Sunday, April 3, 2011

Seeking Difference/Différance

A same-sex couple's closet (to the degree that there is anything really "same" in such couples, which there isn't) is unique in its impression of uniformity. My boyfriend and I share the same small closet and we have organically grown to establish no order or division in the where we hang our clothing. There is no "my side" and "his side." We do not share clothes however, so it is not like it doesn't matter whose clothing it is. We just become quick to spot our own clothing in the closet. Which, for what is worth, has no wire hangers.

If one looks closely, however, (and here the relation between "detail" and knowledge brought up by the Mimi White essay seems pertinent) one notices that hanging on the closet door there is his blue Muay Thai boxing T-shirt (sweaty and gross -- or hot, depending on how you brushed against your mother's sentencing of male sweat as disgusting) beside my white ballet top (impeccably clean). So there IS difference in this ocean of visually interchangeable garments.

It is also fair to say that since he tends to leave his clothes on the floor or on top of pieces of furniture and I tend to pick them up and hang them where they should belong, I "decide" where the clothes inhabit. Which probably means that the aesthetics of this closet has one single author.

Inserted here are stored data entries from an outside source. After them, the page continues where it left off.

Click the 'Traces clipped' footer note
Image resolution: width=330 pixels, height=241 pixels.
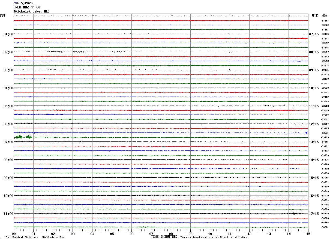click(214, 237)
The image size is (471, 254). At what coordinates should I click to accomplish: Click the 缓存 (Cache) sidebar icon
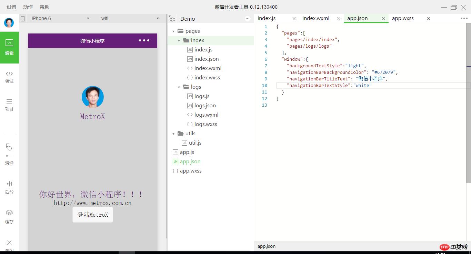click(9, 216)
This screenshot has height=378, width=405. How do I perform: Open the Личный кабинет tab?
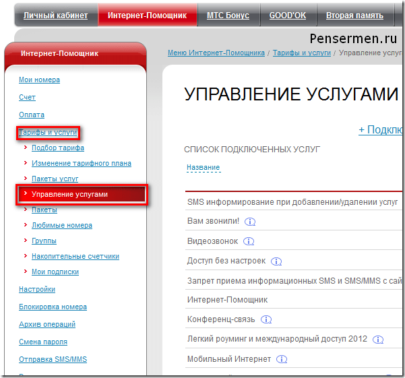55,15
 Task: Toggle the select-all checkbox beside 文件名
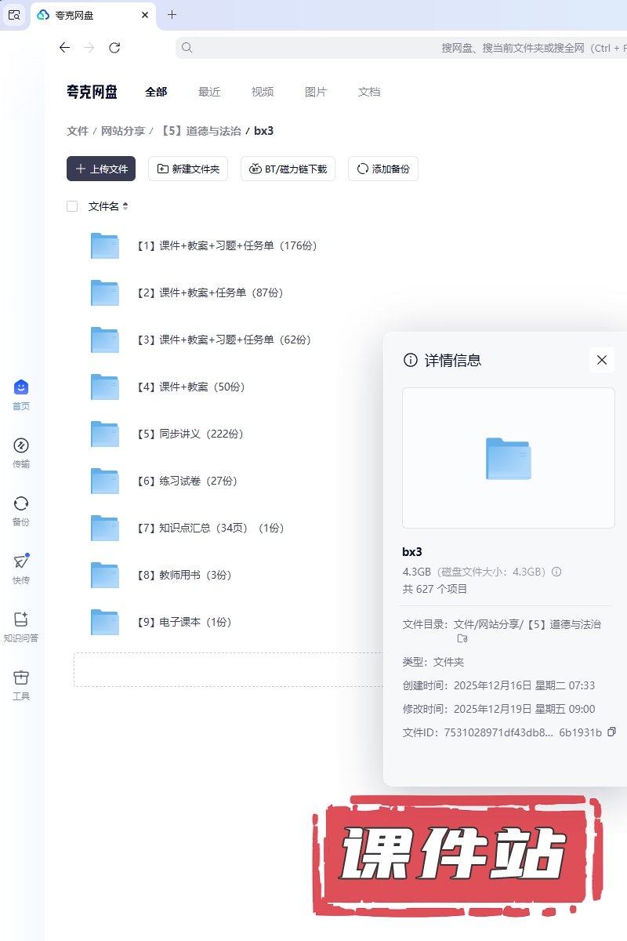coord(72,206)
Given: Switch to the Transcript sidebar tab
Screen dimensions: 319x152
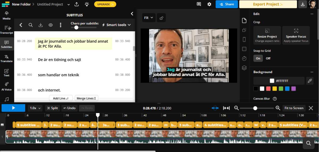Looking at the screenshot, I should pyautogui.click(x=7, y=30).
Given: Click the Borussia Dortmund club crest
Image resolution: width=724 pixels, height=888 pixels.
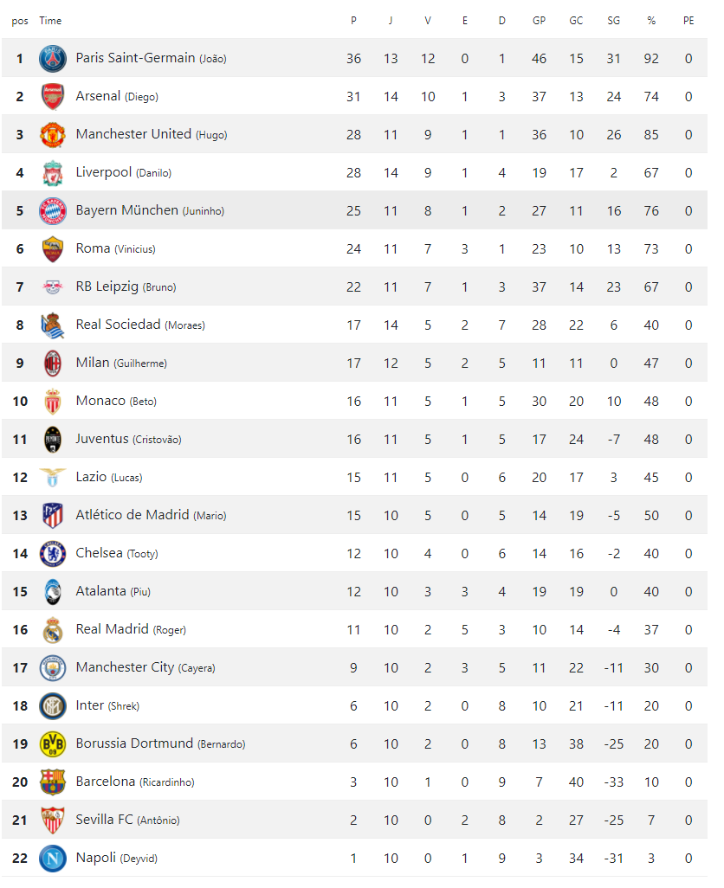Looking at the screenshot, I should click(53, 744).
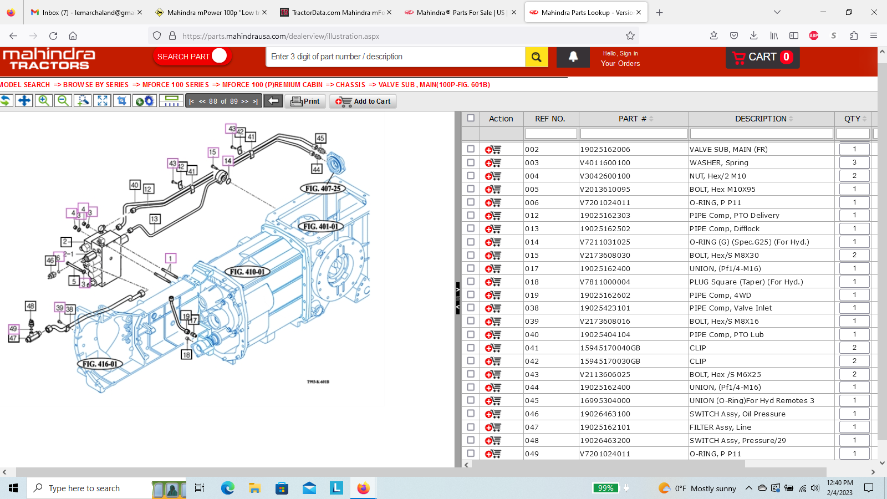Click the back arrow in diagram toolbar
Screen dimensions: 887x499
tap(273, 101)
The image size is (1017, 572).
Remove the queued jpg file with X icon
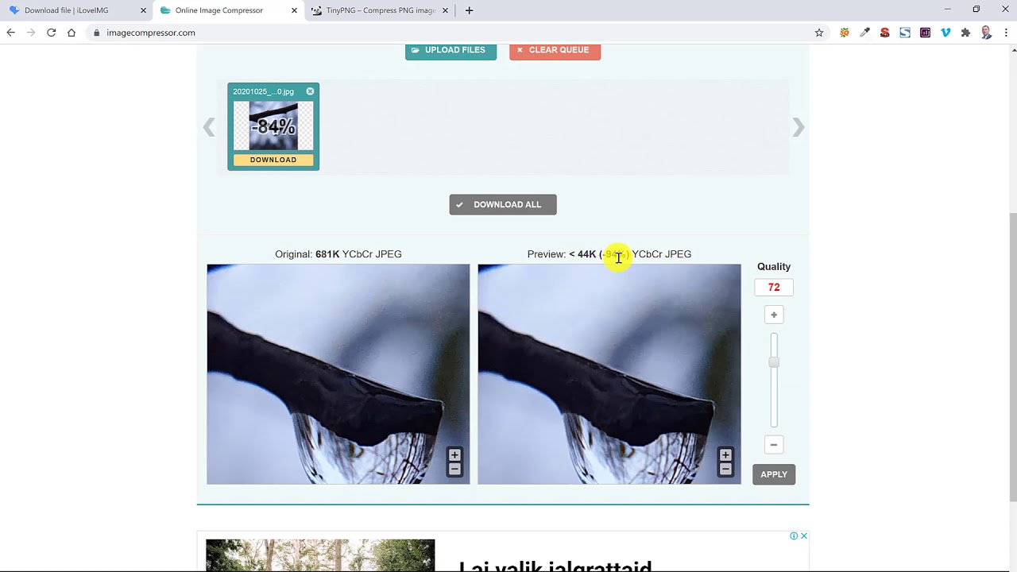coord(310,91)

The "same"-sex couple's closet, at least in this instance, is a site of symptom, anxiety and struggle for the necessary establishment of difference that heterosexually-granted queer "sameness" works so hard to efface. You are all just fags. This negation, or prohibition, of detail causes the kind of ontological crisis that our white dresser isn't as friendly to. On the dresser the differences of the subjects involved in this relationship of presumed "sameness" are more apparent -- as well as their latent fluidity. His Kindle on the left, my analog poetry on the right. My cologne bottles on the ledge, his mints under it. His dull-colored underwear in a drawer, my white socks and pink dildo in the other. But who's to say I don't wear the dull-colored underwear when I run out and he doesn't borrow the dildo when I'm away? One thing is certain though: I would never EVER read the contents of his Kindle and he would never EVER consider opening, or even reading the title of any of my books.